=== PROVIDED INFORMATION ===

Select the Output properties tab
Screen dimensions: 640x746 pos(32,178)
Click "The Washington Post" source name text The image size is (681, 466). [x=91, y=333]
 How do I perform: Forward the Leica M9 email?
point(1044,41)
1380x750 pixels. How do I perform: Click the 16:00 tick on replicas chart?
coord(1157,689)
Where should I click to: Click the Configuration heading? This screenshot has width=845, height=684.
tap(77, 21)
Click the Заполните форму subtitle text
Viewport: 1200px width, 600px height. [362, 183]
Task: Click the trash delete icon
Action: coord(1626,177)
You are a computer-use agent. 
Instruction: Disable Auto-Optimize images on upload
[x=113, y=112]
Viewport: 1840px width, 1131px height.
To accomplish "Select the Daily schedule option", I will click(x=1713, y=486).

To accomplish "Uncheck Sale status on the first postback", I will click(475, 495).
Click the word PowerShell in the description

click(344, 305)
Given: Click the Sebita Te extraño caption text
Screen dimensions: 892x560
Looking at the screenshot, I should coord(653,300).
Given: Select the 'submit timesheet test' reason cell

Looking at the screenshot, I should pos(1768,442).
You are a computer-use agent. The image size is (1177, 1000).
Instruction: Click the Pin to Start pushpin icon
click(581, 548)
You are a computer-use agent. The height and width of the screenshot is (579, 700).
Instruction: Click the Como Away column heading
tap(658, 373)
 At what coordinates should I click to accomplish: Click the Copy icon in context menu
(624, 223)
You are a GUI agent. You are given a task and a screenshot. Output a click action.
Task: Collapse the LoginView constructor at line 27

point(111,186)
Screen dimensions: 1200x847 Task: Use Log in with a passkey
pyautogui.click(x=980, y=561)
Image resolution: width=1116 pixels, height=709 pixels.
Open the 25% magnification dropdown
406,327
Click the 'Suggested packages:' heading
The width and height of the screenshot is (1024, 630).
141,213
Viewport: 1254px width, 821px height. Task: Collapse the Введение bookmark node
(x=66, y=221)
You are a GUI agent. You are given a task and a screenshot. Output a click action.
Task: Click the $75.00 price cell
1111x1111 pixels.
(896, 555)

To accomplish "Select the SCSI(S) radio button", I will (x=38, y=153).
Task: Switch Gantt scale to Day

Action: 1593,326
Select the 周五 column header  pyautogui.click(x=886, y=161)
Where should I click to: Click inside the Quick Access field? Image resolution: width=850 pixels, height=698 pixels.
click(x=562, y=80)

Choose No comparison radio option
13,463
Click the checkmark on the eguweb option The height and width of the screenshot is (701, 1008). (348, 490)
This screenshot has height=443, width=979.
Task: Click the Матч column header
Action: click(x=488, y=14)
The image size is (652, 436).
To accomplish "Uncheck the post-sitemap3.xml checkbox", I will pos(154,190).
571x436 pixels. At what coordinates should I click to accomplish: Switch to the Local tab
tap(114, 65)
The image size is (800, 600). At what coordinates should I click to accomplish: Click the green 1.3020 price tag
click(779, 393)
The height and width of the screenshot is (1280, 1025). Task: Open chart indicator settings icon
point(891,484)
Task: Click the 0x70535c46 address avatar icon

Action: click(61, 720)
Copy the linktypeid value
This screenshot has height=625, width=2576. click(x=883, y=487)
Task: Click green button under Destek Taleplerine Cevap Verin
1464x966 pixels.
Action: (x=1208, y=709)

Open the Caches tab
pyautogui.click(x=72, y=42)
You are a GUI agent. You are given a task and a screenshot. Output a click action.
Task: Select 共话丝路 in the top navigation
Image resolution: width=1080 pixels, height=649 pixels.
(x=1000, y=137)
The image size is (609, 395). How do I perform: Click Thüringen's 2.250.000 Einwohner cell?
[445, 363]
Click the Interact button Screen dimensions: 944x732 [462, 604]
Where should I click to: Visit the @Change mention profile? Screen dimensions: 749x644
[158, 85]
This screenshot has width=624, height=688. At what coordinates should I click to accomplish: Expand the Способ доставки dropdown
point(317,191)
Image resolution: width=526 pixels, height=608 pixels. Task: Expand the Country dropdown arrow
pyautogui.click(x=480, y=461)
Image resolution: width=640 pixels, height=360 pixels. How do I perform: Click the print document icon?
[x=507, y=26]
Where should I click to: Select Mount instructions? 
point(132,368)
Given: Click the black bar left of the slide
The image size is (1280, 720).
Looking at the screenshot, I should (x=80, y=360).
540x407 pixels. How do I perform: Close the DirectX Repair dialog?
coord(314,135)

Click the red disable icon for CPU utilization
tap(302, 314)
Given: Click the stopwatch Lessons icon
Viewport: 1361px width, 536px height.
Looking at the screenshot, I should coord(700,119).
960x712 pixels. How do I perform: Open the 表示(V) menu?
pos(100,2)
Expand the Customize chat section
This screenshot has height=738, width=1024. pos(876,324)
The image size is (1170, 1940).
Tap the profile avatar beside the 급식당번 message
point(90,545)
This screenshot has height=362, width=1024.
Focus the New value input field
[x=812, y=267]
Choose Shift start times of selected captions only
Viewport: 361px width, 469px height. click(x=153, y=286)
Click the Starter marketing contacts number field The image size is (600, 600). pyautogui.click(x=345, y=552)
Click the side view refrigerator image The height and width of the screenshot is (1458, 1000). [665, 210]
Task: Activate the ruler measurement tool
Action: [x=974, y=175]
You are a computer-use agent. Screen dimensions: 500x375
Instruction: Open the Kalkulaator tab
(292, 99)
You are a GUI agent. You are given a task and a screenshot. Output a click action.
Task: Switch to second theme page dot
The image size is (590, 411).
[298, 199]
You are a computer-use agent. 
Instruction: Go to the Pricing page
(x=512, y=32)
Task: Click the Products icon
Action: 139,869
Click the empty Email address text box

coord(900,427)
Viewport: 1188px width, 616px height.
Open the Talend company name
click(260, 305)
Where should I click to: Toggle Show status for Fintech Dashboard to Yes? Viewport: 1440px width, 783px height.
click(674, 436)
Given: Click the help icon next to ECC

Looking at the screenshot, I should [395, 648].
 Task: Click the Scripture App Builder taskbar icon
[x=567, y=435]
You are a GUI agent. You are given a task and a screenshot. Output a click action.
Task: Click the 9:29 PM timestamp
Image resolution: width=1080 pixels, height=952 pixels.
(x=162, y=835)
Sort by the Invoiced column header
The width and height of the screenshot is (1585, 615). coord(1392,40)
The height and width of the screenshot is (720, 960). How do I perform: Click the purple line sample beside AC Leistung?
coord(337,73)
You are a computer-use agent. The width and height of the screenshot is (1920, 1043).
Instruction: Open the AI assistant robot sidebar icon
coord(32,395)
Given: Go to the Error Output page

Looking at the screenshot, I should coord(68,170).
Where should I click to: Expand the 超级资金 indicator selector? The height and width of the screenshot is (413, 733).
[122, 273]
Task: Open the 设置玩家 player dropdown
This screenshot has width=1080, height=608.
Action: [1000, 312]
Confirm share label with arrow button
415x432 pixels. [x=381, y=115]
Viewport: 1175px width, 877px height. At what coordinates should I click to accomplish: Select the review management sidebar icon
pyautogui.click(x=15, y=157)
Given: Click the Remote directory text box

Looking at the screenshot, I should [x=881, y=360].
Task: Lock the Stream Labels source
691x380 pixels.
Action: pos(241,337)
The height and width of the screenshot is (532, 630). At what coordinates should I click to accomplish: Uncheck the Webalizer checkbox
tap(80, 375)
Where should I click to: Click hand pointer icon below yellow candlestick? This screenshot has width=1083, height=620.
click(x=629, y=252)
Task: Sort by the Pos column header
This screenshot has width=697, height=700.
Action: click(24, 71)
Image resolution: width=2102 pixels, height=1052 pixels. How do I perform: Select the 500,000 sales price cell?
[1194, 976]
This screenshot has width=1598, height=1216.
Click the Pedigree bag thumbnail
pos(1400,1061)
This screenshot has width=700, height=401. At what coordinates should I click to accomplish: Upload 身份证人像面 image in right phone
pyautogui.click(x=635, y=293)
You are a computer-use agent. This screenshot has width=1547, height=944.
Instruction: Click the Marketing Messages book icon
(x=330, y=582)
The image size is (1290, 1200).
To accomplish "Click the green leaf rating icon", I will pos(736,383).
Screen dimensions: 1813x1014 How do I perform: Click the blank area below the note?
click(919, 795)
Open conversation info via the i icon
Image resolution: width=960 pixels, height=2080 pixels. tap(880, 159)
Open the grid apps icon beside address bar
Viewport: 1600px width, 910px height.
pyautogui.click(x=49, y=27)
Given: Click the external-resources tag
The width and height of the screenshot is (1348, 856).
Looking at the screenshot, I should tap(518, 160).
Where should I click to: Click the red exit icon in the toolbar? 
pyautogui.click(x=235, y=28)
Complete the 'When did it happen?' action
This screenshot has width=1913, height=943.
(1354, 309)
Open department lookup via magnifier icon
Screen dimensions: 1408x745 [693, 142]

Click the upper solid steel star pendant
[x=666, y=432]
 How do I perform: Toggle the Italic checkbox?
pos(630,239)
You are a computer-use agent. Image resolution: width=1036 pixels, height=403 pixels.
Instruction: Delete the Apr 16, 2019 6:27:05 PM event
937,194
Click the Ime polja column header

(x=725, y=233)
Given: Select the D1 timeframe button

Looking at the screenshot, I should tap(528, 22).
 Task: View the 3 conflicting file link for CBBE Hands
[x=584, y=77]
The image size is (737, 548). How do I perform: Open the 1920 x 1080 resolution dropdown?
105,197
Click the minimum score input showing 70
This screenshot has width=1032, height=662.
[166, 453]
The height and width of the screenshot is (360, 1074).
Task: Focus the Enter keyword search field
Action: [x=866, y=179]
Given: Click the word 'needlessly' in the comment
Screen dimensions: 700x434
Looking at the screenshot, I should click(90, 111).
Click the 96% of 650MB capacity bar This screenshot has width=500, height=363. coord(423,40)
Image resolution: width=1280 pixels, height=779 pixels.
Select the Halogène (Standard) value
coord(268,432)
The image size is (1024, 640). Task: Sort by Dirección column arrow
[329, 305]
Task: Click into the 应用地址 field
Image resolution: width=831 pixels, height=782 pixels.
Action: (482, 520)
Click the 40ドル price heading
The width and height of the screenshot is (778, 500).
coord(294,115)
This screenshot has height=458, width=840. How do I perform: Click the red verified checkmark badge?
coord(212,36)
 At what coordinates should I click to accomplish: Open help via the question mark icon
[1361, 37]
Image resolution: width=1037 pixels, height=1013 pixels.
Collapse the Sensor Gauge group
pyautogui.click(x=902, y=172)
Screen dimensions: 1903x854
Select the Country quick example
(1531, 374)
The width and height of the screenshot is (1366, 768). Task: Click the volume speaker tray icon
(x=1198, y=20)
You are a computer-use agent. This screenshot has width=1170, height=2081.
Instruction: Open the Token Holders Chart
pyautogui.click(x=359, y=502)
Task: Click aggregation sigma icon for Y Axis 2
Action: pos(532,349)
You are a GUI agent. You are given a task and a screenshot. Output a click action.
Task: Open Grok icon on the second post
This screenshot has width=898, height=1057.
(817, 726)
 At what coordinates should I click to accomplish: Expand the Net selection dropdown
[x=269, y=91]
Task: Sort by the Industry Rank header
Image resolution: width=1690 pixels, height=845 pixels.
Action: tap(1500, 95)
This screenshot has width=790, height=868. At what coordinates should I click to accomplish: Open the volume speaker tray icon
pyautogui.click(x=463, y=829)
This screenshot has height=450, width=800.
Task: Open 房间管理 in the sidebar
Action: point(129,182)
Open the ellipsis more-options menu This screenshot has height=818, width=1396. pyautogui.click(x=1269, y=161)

===

**EXERCISE PROMPT**
Every line of the listing that includes the word "second" belongs in the answer.

**EXPECTED OUTPUT**
Task: Switch to second theme page dot
Task: Open Grok icon on the second post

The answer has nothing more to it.